The enhanced new cell survival is the other main finding of this work. The BrdU-positive cells were still able to be detected in the DG of mouse 45 days after the last BrdU injection in the Rh₂ group. Control mice had few BrdU-positive cells. For newborn cells to be able to participate in learning process, they have to survive the death period and become integrated into the neurological system. Ginsenoside Rh₂ treatment is likely a parallel contribution to the enhanced performance induced by exposure to an enriched environment in consideration of a survival-promoting effect on the proliferation of neuronal precursor cells in the DG.⁴ Consistent with the finding that ginsenoside Rh₂ enhances cell survival of newly generated cells, previous reports showed Rh₂ could stimulate pituitary adenylate cyclase-activationg polypeptide gene expression in type I rat brain astrocytes after β-amyloid peptide treatment.²⁵ Further, ginsenoside Rh₂ ameliorates Scopolamine-induced learning deficit in mice.²⁶ Because there is little evidence in the literature for improvement in memory and learning by ginsenoside Rh₂, the present study provided reasonable mechanism for ginsenoside Rh₂-mediated regulation of memory and learning in mice.

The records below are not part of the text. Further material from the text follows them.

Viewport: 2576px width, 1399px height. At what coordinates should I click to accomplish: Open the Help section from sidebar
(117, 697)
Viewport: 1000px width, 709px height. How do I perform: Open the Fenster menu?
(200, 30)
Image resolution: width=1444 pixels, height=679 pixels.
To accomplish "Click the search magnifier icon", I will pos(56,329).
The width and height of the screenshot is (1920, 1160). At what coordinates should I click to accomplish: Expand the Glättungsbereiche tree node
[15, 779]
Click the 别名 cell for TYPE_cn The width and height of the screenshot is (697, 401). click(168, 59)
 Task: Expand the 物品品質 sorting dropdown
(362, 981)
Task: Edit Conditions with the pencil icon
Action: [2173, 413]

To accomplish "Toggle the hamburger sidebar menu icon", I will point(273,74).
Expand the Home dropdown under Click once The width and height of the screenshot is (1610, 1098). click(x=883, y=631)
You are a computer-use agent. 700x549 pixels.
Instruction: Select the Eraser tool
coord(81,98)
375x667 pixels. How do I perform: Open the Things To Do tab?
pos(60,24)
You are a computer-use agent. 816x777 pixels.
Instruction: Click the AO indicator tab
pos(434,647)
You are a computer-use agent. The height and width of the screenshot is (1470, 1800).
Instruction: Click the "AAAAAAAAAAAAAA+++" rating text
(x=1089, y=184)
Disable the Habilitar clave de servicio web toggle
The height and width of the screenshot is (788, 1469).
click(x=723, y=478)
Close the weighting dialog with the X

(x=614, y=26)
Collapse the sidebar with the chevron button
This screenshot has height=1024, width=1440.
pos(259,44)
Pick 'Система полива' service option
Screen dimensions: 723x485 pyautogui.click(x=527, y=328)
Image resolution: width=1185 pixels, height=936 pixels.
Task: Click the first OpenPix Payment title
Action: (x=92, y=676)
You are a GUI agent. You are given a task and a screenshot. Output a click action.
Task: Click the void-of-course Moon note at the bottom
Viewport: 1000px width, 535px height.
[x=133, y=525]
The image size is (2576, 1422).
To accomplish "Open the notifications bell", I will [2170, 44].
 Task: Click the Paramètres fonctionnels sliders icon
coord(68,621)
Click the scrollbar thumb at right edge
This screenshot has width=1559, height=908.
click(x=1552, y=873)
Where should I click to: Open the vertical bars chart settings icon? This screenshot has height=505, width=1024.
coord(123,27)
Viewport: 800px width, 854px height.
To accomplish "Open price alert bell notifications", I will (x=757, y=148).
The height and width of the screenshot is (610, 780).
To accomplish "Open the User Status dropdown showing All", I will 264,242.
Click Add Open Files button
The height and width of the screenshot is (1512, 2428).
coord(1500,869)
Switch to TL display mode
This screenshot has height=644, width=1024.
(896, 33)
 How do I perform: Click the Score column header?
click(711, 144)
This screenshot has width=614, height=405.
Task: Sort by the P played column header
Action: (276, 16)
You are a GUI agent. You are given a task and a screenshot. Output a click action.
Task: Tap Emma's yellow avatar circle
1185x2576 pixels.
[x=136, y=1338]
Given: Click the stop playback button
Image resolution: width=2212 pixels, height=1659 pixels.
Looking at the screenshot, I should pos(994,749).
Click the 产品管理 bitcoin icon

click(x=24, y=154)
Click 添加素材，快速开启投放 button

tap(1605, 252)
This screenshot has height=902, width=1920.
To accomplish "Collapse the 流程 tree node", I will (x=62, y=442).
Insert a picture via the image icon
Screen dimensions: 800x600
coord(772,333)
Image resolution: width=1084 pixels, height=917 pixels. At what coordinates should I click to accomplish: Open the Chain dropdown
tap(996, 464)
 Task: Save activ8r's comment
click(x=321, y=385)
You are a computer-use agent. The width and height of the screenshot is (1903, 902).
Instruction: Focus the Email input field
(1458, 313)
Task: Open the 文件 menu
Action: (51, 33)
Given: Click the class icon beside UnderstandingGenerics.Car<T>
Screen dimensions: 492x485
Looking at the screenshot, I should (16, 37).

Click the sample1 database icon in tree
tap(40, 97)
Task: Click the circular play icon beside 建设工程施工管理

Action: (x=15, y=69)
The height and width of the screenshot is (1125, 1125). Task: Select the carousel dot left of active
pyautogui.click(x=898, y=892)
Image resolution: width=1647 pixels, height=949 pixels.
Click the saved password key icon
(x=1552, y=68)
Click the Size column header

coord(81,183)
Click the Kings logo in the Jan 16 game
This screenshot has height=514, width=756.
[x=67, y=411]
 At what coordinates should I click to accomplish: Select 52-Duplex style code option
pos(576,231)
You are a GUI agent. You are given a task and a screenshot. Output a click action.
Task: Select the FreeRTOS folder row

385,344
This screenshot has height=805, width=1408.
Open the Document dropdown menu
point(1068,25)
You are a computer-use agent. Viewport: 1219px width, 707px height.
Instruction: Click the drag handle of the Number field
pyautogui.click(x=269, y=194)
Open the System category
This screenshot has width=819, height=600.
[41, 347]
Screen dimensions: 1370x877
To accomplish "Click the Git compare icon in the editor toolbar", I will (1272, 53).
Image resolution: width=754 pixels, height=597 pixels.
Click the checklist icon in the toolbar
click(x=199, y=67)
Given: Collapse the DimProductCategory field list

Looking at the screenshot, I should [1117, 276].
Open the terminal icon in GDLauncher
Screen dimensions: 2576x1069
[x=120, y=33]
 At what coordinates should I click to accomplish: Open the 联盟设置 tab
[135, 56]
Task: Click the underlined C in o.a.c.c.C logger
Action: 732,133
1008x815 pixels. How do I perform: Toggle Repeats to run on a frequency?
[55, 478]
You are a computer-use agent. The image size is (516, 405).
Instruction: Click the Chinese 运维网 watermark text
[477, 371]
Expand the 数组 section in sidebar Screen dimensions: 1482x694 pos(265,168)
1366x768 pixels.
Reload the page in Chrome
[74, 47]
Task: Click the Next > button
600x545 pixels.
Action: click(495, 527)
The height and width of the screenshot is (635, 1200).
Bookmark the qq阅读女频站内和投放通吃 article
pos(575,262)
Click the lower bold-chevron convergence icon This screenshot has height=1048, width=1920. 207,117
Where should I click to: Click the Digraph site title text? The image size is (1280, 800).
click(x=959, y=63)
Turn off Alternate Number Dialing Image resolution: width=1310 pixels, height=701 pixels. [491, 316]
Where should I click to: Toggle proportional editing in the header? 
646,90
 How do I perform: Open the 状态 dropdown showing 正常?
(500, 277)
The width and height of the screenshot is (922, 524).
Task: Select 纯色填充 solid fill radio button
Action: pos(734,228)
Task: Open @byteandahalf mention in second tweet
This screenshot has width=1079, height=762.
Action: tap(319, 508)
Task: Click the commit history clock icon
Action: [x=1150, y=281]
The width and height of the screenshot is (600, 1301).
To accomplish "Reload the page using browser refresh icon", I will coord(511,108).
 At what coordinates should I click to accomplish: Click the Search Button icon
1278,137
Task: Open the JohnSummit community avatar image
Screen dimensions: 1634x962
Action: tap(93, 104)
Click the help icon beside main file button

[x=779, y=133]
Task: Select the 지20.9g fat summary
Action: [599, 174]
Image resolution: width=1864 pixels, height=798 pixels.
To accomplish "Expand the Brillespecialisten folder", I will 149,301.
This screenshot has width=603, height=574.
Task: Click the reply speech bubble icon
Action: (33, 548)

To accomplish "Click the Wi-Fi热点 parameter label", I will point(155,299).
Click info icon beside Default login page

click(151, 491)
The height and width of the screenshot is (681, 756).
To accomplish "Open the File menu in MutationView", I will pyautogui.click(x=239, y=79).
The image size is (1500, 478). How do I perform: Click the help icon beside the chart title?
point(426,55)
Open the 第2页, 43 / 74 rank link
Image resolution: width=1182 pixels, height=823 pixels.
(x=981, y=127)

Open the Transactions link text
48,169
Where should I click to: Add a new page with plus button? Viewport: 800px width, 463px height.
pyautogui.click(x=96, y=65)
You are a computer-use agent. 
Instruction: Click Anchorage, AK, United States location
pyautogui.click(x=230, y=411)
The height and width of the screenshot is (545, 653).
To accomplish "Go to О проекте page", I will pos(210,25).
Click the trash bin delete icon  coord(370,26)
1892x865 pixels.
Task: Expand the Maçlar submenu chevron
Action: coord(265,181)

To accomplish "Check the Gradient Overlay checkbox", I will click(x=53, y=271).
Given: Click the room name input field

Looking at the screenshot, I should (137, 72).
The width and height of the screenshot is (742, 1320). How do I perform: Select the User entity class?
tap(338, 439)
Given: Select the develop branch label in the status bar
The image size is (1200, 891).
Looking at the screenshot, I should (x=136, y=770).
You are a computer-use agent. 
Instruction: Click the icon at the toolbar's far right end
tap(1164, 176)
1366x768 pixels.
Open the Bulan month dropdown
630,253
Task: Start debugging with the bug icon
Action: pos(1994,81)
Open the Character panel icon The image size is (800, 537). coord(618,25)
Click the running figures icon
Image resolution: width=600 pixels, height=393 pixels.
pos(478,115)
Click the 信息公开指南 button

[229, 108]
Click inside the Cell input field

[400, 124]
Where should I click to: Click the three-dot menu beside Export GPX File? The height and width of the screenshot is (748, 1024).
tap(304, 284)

In summary, ginsenoside Rh₂-mediated memory and learning enhancement is a response to neurogenesis and new cell survival in DG of mouse. Our results suggest that long-term Rh₂ administration may contribute to spatial learning by promoting the involvement of newly generated hippocampal cells in the DG of mouse or a parallel mechanism of the enriched environment. Understanding the potential mechanism of ginsenoside Rh₂ on memory and learning improvement will contribute to the development of ginsenoside Rh₂ as a functional dietary supplement. In addition, American ginseng leaf is an excellent source of ginsenoside Rh₂ and the material is obtainable throughout the entire plant cycle, which provides a potential resource for pharmaceutical use.²⁷

Author Disclosure Statement

The authors declare no competing financial interest.